The studies discussed here obviously contest the entirely false but pertaining image of the untainted Wehrmacht. On the contrary, the active involvement of ordinary soldiers in the extermination of Jewish, Russian, and Serbian men, women, and children can no longer be ignored or blamed on superior commanding officers. The research projects surrounding the Wehrmacht exhibitions have also challenged both historians’ and the public’s view that the Holocaust took place in sealed-off concentration camps, far away from the reality of the Nazi-German troops.

Several months after the publication of the German-language edition, another volume was released which focused on conveying history to young visitors to the stage of the second Wehrmacht exhibition.[2] It contains, among other articles, a striking survey conducted among third- and fourth- generation teenagers of how information about the Second World War and Holocaust was transmitted in their families and whether anti-Semitic, anti-Slavic, or revisionist language was used. Not all respondents had Nazi grandparents; some of them come from a migratory background.

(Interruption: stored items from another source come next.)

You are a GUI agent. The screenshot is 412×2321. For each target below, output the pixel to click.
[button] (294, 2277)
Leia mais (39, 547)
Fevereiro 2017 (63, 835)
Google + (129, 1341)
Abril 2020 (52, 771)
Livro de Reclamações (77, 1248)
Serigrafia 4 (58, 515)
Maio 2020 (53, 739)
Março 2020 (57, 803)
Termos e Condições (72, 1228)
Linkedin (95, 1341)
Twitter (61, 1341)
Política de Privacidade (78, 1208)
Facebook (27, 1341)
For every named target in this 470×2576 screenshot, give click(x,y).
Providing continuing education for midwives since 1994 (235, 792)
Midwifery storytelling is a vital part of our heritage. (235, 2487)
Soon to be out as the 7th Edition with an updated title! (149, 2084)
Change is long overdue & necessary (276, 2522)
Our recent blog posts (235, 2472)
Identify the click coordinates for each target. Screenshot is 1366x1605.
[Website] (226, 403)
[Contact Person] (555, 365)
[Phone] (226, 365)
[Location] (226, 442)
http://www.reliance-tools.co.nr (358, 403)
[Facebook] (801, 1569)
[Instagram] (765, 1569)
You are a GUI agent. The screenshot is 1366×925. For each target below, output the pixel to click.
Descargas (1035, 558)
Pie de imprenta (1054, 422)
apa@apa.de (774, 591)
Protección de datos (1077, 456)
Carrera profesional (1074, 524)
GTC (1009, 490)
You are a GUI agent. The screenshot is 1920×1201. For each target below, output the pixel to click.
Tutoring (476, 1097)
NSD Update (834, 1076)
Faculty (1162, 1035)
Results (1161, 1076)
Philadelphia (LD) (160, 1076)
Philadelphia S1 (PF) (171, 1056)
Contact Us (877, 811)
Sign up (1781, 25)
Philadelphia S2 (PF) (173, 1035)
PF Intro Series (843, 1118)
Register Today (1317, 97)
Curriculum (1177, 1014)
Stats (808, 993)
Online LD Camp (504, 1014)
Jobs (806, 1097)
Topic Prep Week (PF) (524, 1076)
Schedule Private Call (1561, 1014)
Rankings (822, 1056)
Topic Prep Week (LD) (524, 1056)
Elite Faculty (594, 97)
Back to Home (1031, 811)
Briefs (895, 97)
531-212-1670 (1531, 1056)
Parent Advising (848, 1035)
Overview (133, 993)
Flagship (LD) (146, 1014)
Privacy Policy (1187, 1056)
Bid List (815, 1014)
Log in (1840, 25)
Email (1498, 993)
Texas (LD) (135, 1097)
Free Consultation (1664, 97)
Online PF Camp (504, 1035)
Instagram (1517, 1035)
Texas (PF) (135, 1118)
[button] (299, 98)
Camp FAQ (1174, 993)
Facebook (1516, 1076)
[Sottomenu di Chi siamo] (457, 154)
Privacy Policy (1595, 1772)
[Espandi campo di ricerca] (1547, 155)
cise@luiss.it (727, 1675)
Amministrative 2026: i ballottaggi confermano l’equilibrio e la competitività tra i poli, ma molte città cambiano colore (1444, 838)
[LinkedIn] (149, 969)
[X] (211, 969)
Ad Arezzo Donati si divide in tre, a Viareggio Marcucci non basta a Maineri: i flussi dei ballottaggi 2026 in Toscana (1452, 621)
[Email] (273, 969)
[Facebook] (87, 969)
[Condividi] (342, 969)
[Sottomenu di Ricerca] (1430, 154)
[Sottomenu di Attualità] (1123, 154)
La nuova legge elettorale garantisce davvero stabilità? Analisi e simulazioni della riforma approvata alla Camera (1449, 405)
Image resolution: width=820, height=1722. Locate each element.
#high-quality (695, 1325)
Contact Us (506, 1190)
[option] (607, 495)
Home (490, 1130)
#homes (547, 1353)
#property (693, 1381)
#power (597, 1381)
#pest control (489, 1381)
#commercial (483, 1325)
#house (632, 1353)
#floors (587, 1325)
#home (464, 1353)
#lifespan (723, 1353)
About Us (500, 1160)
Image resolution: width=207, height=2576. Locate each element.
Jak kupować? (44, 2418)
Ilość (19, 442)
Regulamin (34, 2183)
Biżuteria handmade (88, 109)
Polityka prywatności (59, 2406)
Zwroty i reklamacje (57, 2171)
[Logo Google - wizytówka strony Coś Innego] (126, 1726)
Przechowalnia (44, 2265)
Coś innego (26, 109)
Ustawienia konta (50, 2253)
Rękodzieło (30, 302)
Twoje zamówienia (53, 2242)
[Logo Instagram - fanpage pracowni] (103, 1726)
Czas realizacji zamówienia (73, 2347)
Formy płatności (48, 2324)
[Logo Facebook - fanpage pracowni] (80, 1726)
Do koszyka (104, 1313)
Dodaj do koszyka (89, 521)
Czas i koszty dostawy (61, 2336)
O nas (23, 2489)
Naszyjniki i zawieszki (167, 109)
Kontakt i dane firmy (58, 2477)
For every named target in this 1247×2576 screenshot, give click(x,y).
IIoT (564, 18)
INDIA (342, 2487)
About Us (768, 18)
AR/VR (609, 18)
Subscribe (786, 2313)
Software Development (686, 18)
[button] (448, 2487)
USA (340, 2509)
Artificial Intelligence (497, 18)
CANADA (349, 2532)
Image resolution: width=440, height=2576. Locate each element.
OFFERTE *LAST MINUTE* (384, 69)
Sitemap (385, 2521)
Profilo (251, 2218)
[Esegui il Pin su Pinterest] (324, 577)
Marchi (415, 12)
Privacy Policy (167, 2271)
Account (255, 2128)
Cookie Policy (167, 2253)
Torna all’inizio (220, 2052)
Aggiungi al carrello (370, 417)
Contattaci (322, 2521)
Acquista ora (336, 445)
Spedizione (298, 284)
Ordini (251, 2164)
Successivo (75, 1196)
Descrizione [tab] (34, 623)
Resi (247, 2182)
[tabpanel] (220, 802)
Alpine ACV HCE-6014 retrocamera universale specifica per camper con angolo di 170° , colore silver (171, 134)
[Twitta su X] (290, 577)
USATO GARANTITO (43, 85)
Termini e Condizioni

The Discursive Construction of History is an accomplished collection of article is written on a high level with findings of scholarly interest. If it has one shortcoming, it is the relative lack of attention paid to commemoration and education in contemporary school and media settings.

*     *     *

Notes

[1]. (Vienna: Czernin, 2003).

[2]. Renate Höllwart, Charlotte Martinz-Turek, Nora Sternfeld and Alexander Pollak, eds, In einer Wehrmachtsaustellung. Erfahrungen mit Geschichtsvermittlung (Vienna: Verlag Turia & Kant, 2003).

 

*     *     *

 

ELISABETH KUEBLER is an associate lecturer at the Lauder Business School, Vienna, and lecturer at the Department of Government at the University of Vienna.